Enter Glynne Sutcliffe. She grew up in Melbourne, obtained an honours degree in history and and a masters in South Asian languages and civilisation, taught at both secondary and tertiary level and now runs an early learning centre in Adelaide.

She has written an article proposing an education revolution. Her proposals are, in fact, revolutionary as they contradict basic tenets of the modern education system.

She writes, for instance, that "teachers who care most about content mastery are likely to be considerably better than teachers who have been required to prioritise generalist classroom management skills".

She criticises, too, the "child-centred" approach to education, as ultimately alienating and confusing for most students. She writes of this approach:

But under progressivist pedagogies teachers aren’t supposed to teach - they are specifically told that they should abandon completely the role of “sage on a stage”, and instead be a “guide on the side” - the much over-hyped “facilitator”.

She also stands firm against the whole technocratic approach to such issues by highlighting the importance of teacher personality (she uses the term "flamboyance") in motivating and capturing the interest of students.

But most impressive, in my view, is her explanation of what has gone wrong. She believes that teachers need to assert a positive authority in the classroom:

it raises the whole issue of authority, a much vexed question in modern western society. Let me say clearly, it is my view that any teacher must have authority to be in any way capable of teaching anybody anything. Students rarely develop an enthusiasm for independent study (the sine qua non of the portfolio/project/assignment system) unless an obviously well-informed teacher has a cultivated mind that both provokes emulation and generates teasing questions that get under a student’s intellectual skin.

... authority is best sourced in respected knowledge and experience, as well as the power to achieve identified and substantive goals ...

What is the stumbling block to accepting such positive authority wielded by teachers?
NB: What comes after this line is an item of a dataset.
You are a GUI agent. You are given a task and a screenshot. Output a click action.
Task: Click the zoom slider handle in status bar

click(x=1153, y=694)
Here we have to go back for another look at the assumptions of progressivism, and the post-Enlightenment certainties that human beings reach their fullest potential as self-actualised “independent individuals” living out their days in an egalitarian universe of similar others.

The last quote really gets to the heart of the modernist project. I find it encouraging that Glynne Sutcliffe has identified the underlying problem of liberal modernism so clearly.
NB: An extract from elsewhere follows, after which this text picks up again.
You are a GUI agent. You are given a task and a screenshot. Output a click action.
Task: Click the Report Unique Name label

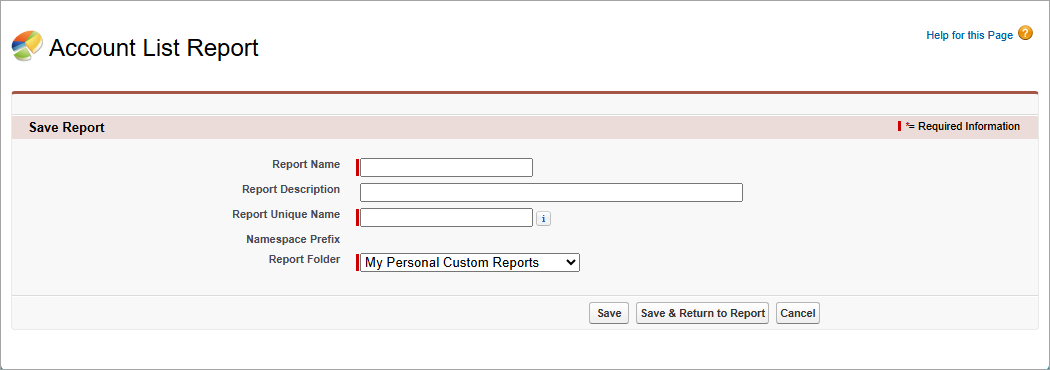tap(287, 215)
  1. I've actually written about education on many occasions. Here is an article with links to heaps of other articles on the subject:

    Its ridiculous that learnuing would become child-centred, as though they can be as responsible and sensible as adults. What's instead required is the return of phonics, regular testing and a focus on literacy and numeracy above political and educational ideologies.
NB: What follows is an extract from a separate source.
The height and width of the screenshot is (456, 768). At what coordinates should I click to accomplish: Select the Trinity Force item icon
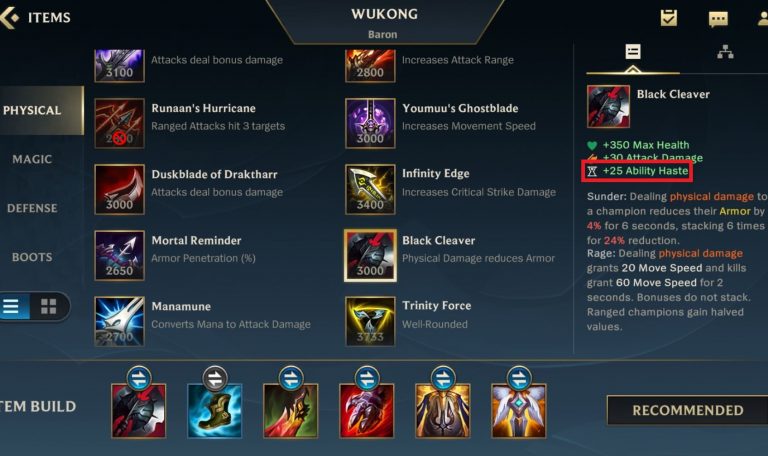coord(370,321)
  2. Modern liberal education sets unrealistic expectations about what sort of 'people skills' teachers need.

    Where there are no firm rules set down by a school about how its teachers can discipline students, only highly confident, extroverted teachers can maintain any kind of order.

    Such an environment makes it very hard for smart but unassuming teachers who lack "flamboyance" to function effectively.

  3. I didn't realize this same problem was as epidemic down under. How students feel often trumps what they objectively learn here are well.

    In 1987, the school board of the state of California decided to adopt a brand new reading curriculum called Whole Language. This replace traditional phonics with memorization and word guessing. Pictures in the books were meant to help children guess the words that they hadn't memorized. Since California is seen as a leader to the rest of the country (a distinction it should NOT hold) other districts followed suit. The results have been disastrous as many in that generation are now illiterate adults. But the program was heralded as the good marks on report cards helped the child's self esteem.

    I read the blog Leon linked to and it seems that despite evidence tot he contrary, there are some that will still insist that trowing more money at the problem will fix it. It actually makes the problem bigger with the increase of bureaucracy that accompanies the money.

    Mark ties this back to autonomy and makes a good point. Historically, public education has been supported because it benefited SOCIETY to have literate, productive individuals. Not because it made those individuals better, fell good, etc.